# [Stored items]
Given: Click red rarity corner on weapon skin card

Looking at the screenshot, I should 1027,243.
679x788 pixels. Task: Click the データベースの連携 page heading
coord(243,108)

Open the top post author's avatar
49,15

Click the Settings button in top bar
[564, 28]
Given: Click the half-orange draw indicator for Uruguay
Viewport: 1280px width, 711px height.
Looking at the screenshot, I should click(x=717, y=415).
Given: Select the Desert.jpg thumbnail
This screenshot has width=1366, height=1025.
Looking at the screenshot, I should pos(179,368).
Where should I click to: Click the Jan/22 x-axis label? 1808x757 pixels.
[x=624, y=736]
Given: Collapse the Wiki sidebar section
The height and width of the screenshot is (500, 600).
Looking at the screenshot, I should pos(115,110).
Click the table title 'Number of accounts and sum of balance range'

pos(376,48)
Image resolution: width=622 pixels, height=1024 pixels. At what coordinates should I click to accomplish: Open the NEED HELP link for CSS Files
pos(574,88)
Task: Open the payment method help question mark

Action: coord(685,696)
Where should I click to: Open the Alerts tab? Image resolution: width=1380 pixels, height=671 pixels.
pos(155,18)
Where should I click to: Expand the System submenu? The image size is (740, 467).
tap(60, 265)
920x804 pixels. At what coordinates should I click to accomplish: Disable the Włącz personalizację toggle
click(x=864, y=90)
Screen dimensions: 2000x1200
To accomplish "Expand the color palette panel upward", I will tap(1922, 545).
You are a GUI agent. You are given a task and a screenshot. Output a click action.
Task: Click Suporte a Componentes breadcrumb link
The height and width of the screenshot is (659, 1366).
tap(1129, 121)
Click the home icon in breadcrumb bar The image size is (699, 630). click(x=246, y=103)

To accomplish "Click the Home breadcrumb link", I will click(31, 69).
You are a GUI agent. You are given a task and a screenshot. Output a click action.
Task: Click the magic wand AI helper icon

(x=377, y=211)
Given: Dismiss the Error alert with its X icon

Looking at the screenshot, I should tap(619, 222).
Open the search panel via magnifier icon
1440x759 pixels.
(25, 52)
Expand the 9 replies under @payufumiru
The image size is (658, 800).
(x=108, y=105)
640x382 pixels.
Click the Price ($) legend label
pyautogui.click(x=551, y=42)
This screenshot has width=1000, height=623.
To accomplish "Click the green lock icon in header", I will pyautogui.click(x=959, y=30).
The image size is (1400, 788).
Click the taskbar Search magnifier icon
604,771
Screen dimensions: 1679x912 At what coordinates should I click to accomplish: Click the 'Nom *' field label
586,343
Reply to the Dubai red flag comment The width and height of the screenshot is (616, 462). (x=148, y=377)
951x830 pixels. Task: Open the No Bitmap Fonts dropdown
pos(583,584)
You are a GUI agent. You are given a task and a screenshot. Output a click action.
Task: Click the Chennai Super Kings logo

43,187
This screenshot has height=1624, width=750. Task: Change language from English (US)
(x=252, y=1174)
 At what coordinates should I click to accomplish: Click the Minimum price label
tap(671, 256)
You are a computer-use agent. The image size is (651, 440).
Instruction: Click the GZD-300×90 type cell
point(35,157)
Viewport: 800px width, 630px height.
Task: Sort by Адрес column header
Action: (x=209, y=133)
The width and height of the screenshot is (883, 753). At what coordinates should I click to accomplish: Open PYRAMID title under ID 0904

# [THE TASK]
For the records above, state how many lines include the string "breadcrumb", giving the number and nothing else.

# [OUTPUT BELOW]
3